Periacetabular osteotomies involve cutting the pelvis around the acetabulum and repositioning the fragment. This fragment is then fixed to the rest of the pelvis. Given the large cancellous bone mass of the ilium and ischium involved, large diameter cancellous screws are commonly used to securely fix the osteotomy fragments (C), providing robust initial stability for healing. Cannulated lag screws (A) could be used for specific articular fragments but not the main osteotomy fixation. Cortical screws (B) are less suited for large cancellous bone. Locking screws (D) are not the primary mode of fixation here. Tension band wiring (E) is not used for this type of pelvic osteotomy.

Question 9360

Topic: 2. Trauma

What is the primary risk of using an excessively long screw in a metaphyseal or epiphyseal region?

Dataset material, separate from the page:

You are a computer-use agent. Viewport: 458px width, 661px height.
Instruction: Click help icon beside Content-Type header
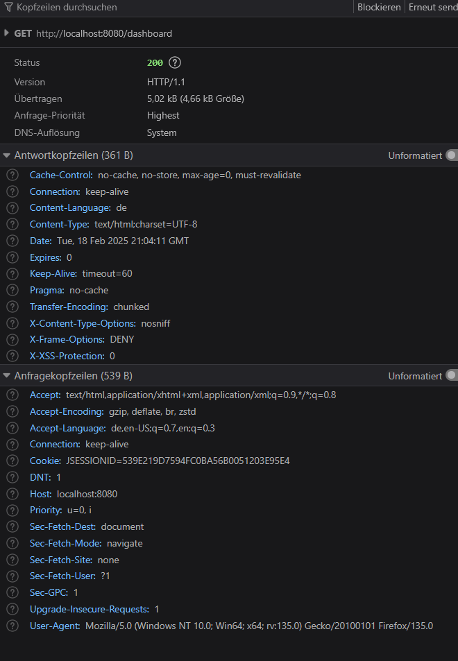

. Loss of bone-screw interface compression.
. Soft tissue irritation or damage to adjacent neurovascular structures.
. Increased likelihood of screw breakage due to fatigue.
. Compromise of the fracture reduction.
. Reduced overall construct stiffness.

Correct Answer & Explanation

. Soft tissue irritation or damage to adjacent neurovascular structures.


Explanation

An excessively long screw, particularly in metaphyseal or epiphyseal regions, risks protruding beyond the bone, potentially irritating or damaging surrounding soft tissues (tendons, muscles) or, more critically, adjacent neurovascular structures. This can lead to pain, functional deficits, or serious complications. Loss of compression (A) and reduced stiffness (E) are not direct results of excessive length. Screw breakage (C) is typically from fatigue at stress risers. Compromise of reduction (D) is related to poor placement, not just length.